Most Viewed Stories
Young voices emerge
Teens reach out to find needs of community
Tim Penberthy, 17, is a skateboarder, a Yuba City High School student, and now, a community activist.
Through his role as a committee member for the Youth Development Community Action Coalition, he says, he has become outspoken about what he feels is a woeful lack of resources for the area's young people.
Over the course of six months, Penberthy and about 100 other youth participants — kids ages 10 to 18 from communities throughout Yuba-Sutter — helped collect survey data about what needs are or are not being met for young people in the Mid-Valley.
Sierra Health Foundation funded the study through Friday Night Live, and has held out more than $600,000 in potential seed money, should viable improvement plans result from their work.
Each of 11 coalition groups from Camptonville, Wheatland, Sutter and Live Oak, as well as from the more populated communities in the Mid-Valley, came together for two town hall-style meetings last week at the Allyn Scott Youth and Community Center in Marysville and in a community room at Yuba-Sutter Mall in Yuba City.
Participating youth and their groups' adult supervisors and mentors helped present their findings to a total of about 60 area residents who attended the meetings.
Penberthy served on the Substance Abuse Steering Coalition, which met each week at Sutter-Yuba Mental Health Services in Yuba City.
His work in surveying area residents, he says, taught him a great deal about his community.
"There are more health resources than I was aware of," he says. He had not been aware of youth discounts at the Cinemark movie theater in Yuba City, or the free bowling passes Nu Generation bowling lanes offers kindergarten through eighth-grade kids during the summer.
But transportation is a big problem for young people throughout much of Yuba-Sutter.

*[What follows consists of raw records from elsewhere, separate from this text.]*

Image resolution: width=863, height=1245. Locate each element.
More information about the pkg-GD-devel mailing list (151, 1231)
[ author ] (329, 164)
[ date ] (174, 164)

Penberthy says he has had his own challenges getting around.
His home off Highway 99 near Oswald Road is a 21⁄2-mile walk from the nearest Yuba-Sutter Transit bus stop on Bogue Road.

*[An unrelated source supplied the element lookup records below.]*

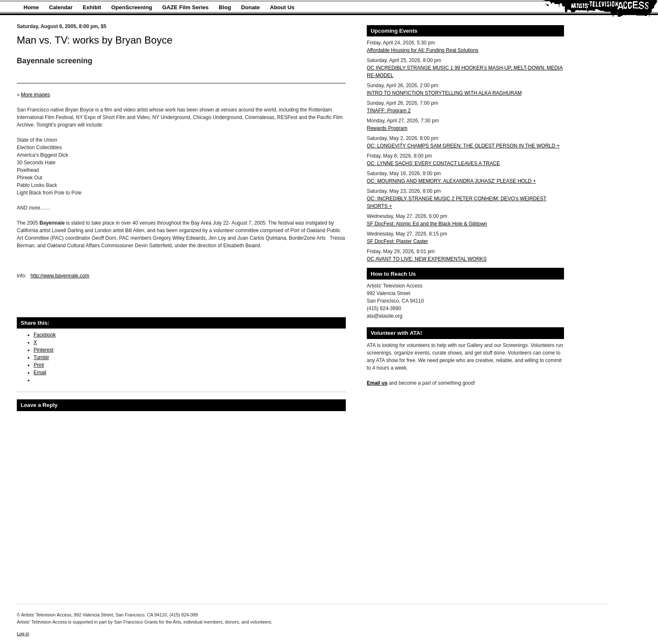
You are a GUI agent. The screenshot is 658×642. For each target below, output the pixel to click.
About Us (282, 7)
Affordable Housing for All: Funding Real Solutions (422, 50)
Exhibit (92, 7)
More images (35, 95)
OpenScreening (131, 7)
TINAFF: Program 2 (389, 111)
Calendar (61, 7)
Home (31, 7)
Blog (225, 7)
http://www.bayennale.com (60, 276)
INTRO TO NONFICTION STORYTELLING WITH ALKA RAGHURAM (444, 93)
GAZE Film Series (185, 7)
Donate (250, 7)
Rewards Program (387, 128)
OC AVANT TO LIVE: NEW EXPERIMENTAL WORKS (427, 259)
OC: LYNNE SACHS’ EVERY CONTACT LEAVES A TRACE (433, 163)
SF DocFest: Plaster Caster (397, 241)
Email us (377, 383)
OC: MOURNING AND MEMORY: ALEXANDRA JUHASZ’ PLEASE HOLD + (451, 181)
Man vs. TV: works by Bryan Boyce (94, 40)
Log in (23, 633)
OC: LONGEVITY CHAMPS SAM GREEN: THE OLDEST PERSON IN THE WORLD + (463, 146)
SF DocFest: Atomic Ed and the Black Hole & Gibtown (427, 224)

"And there are so many pot holes, you can't skate to get there," he says.
Cost, too, is a problem.
Several parents, grandparents and other adults present at Thursday's town hall meeting expressed their disgust over the costs involved in putting kids in organized sports, or in simply taking them to Gauche Aquatic Park.
"The economy affects what people can afford," said Judy Werdahl, 62, of Olivehurst.
And kids, she said, "need things to keep them off the street and out of the house — someplace safe and lighted and supervised."
A small group of adults, including Tony Blackwell, former sports director of Friday Night Live and a Yuba City City Council candidate last November, is making a push to bring the Boys & Girls Clubs of America into the Mid-Valley.
"We've got 13,000 kids here (in grades 7-12), and they don't have nothing," Blackwell says.
A lack of local exposure to — and information about — Boys and Girls Clubs, he says have made efforts to develop a chapter here difficult in the past.
He says he hopes the Sierra Health Foundation's grant money and resulting public discussion about a lack of youth resources might finally help spark momentum.
"Once they know what it is," he says of the organization, "it's on."
The next step for the youth coalition participants will be to assess feedback from community members, and design a plan for improvements.
That plan, according to FNL's Carmen Smith, who coordinated most of the project, must assess the cost for each proposed improvement, and work within financial parameters set by Sierra Health Foundation.
Should those proposals meet approval by governing councils in the communities involved, they will be submitted back to Sierra Health Foundation to await funding.
Meanwhile, says Penberthy, the area's lack of activities, mentors, and transportation is having a seriously negative effect on young people.
"If there's nothing for kids to do, what I think is they're going to experiment with drugs and alcohol," he says.